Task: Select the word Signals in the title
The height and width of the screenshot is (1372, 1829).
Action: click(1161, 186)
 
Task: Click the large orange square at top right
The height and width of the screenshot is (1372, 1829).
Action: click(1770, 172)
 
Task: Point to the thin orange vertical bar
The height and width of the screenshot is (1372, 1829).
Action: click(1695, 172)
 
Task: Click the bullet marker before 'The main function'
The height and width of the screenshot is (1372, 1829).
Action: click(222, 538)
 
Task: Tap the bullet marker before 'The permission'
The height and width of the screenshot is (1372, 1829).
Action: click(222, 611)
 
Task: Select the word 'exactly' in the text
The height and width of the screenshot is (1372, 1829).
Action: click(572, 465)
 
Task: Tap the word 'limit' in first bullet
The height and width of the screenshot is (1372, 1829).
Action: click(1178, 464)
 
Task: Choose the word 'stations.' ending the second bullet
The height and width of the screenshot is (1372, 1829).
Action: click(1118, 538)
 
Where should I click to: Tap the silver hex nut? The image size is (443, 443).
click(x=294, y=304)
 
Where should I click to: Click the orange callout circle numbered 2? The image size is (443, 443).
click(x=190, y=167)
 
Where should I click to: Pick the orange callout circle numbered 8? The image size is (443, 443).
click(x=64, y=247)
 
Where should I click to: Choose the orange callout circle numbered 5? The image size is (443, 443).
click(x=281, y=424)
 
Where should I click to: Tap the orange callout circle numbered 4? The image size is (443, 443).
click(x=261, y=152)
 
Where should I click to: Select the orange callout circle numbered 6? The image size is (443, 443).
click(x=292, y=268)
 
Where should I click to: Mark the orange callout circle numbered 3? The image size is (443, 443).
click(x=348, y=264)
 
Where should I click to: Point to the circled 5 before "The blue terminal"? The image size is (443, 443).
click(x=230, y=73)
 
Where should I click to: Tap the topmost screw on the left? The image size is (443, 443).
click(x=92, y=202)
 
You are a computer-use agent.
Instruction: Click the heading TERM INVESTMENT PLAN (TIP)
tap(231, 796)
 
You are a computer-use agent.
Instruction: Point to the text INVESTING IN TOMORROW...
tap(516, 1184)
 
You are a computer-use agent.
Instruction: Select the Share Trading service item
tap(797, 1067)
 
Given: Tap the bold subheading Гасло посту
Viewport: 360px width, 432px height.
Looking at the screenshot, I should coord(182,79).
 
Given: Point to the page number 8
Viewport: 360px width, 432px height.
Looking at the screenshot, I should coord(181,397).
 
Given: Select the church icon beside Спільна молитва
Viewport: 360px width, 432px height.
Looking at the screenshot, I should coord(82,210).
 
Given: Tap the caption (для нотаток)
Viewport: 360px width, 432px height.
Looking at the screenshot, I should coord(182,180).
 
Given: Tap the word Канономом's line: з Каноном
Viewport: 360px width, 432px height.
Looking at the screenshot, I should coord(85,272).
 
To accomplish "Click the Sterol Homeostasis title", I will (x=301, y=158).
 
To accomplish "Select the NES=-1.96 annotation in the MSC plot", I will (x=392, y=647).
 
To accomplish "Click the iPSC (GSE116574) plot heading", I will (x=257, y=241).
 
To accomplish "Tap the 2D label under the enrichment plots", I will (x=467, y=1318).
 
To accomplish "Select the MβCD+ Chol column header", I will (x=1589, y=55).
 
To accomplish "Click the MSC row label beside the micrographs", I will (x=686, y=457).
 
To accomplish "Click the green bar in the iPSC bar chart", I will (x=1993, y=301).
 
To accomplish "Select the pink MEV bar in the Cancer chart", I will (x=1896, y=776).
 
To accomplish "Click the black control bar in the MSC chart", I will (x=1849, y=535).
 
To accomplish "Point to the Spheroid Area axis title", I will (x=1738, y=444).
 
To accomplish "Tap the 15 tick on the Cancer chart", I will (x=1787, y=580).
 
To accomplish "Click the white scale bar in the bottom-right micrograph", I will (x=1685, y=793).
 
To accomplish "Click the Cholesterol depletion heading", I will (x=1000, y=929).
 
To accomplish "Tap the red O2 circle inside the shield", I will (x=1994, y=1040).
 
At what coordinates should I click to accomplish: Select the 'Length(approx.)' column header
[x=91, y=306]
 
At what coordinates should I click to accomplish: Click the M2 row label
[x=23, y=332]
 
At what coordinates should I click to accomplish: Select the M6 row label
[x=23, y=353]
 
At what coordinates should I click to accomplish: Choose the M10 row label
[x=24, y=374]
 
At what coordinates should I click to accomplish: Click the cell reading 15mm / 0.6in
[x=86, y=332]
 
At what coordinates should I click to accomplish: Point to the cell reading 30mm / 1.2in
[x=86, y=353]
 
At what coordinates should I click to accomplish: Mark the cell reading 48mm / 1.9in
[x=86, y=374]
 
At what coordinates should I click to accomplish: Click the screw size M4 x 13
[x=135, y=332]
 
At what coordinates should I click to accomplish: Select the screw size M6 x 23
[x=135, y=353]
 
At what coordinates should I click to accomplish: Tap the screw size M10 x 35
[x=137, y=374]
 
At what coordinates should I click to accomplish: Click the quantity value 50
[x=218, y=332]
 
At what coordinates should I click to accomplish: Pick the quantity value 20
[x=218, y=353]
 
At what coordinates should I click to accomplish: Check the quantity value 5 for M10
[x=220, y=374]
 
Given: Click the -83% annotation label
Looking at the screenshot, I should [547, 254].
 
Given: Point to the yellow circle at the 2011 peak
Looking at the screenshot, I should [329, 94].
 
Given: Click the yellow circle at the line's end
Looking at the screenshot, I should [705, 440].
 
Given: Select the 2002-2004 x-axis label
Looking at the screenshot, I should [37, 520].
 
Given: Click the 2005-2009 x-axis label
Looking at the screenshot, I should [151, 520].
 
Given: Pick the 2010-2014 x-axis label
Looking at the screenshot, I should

> **Instructions to follow**
Reproduce the items from the line containing "Task: Point to the thin orange vertical bar" through the line containing "tap(516, 1184)", including both of those lines, with nothing changed.

> **Response below**
Task: Point to the thin orange vertical bar
The height and width of the screenshot is (1372, 1829).
Action: click(1695, 172)
 
Task: Click the bullet marker before 'The main function'
The height and width of the screenshot is (1372, 1829).
Action: click(222, 538)
 
Task: Tap the bullet marker before 'The permission'
The height and width of the screenshot is (1372, 1829).
Action: click(222, 611)
 
Task: Select the word 'exactly' in the text
The height and width of the screenshot is (1372, 1829).
Action: click(572, 465)
 
Task: Tap the word 'limit' in first bullet
The height and width of the screenshot is (1372, 1829).
Action: click(1178, 464)
 
Task: Choose the word 'stations.' ending the second bullet
The height and width of the screenshot is (1372, 1829).
Action: click(1118, 538)
 
Where should I click to: Tap the silver hex nut? The image size is (443, 443).
click(x=294, y=304)
 
Where should I click to: Click the orange callout circle numbered 2? The image size is (443, 443).
click(x=190, y=167)
 
Where should I click to: Pick the orange callout circle numbered 8? The image size is (443, 443).
click(x=64, y=247)
 
Where should I click to: Choose the orange callout circle numbered 5? The image size is (443, 443).
click(x=281, y=424)
 
Where should I click to: Tap the orange callout circle numbered 4? The image size is (443, 443).
click(x=261, y=152)
 
Where should I click to: Select the orange callout circle numbered 6? The image size is (443, 443).
click(x=292, y=268)
 
Where should I click to: Mark the orange callout circle numbered 3? The image size is (443, 443).
click(x=348, y=264)
 
Where should I click to: Point to the circled 5 before "The blue terminal"? The image size is (443, 443).
click(x=230, y=73)
 
Where should I click to: Tap the topmost screw on the left? The image size is (443, 443).
click(x=92, y=202)
 
You are a computer-use agent.
Instruction: Click the heading TERM INVESTMENT PLAN (TIP)
tap(231, 796)
 
You are a computer-use agent.
Instruction: Point to the text INVESTING IN TOMORROW...
tap(516, 1184)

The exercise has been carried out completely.